Morphological analysis

For observation of lateral plates and gill rakers, the samples were stained with alizarin red to visualize the bony structures, as described previously (Kitano et al., 2007, 2008). The number of gill rakers on the first right gill arch and the number of left lateral plates were counted under a dissecting microscope. Photographs of the first gill arch were taken with a CCD camera connected to the dissecting microscope, and gill raker length (GRL) was measured from the longest gill raker on the first arch by using the ImageJ software 1.38 (Abramoff et al., 2004).

For phenotyping the plate morph, the plate number was counted from the left side of the alizarin red–stained fishes (Fig. 5a). All fish analysed were larger than 32 mm in standard length, by which all plates ossify in threespine sticklebacks (Bell et al., 2004). In addition, the fishes were classified into completely plated morphs with a continuous row of lateral plate along the body side and partially plated morphs with a gap in the plate row (Fig. 5a). Fish with a continuous row with one gap were classified into completely plated morphs, as previously conducted in threespine sticklebacks (Hagen & Gilbertson, 1972). All the ninespine sticklebacks had caudal plates (i.e. keels), so none of the fishes was classified into low-plated morphs.

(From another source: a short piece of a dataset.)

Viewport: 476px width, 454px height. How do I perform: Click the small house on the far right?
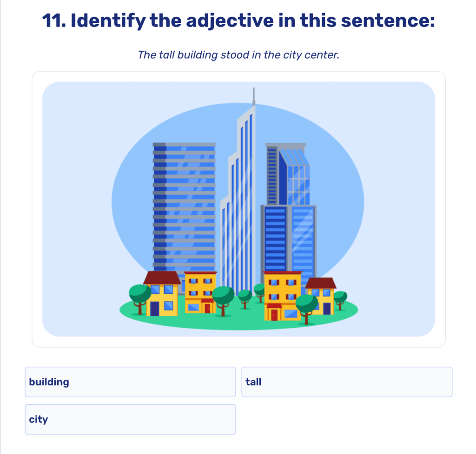pos(321,297)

Salinity tolerance analysis

In order to investigate seawater tolerance, we measured the plasma Na concentration in fishes after transfer to seawater. Fishes with adequate osmoregulatory abilities are able to maintain plasma Na concentrations at relatively low levels even after transfer to seawater, whereas fishes vulnerable to seawater will have substantially increased plasma Na concentrations when exposed to seawater (Foote et al., 1992). Seawater was made with Instant Ocean (Instant Ocean, Aquarium Systems, Mentor, OH, USA). The fishes were first acclimated to 10% seawater for 1 month before the experiments and then transferred to either freshwater, 10% seawater (control) or 100% seawater. The fishes were sampled 24 h after the transfer except for P. tymensis exposed to seawater, which were sampled after 3 h because most of the P. tymensis fish started to die within 3–6 h of placement in 100% seawater. After euthanasia with tricaine methanesulfonate, blood was collected from the severed caudal vein with heparinized capillary tubes and centrifuged at 3000 x g for 10 min, as described previously (Kitano et al., 2010, 2011). Then, the plasma was frozen at −80 °C until use. Just prior to measurement of plasma Na concentrations, the plasma was thawed on ice and 1 μl was used for the assay. Na concentrations were determined using an atomic absorption spectrophotometer (Z-5300 Hitachi, Tokyo, Japan), which calculates the Na concentrations in the sample from the light intensity at a particular wavelength emitted from a flame. To evaluate the significant differences in plasma Na concentrations among three species, analysis of variance (anova) was performed, followed by Tukey–Kramer post hoc tests.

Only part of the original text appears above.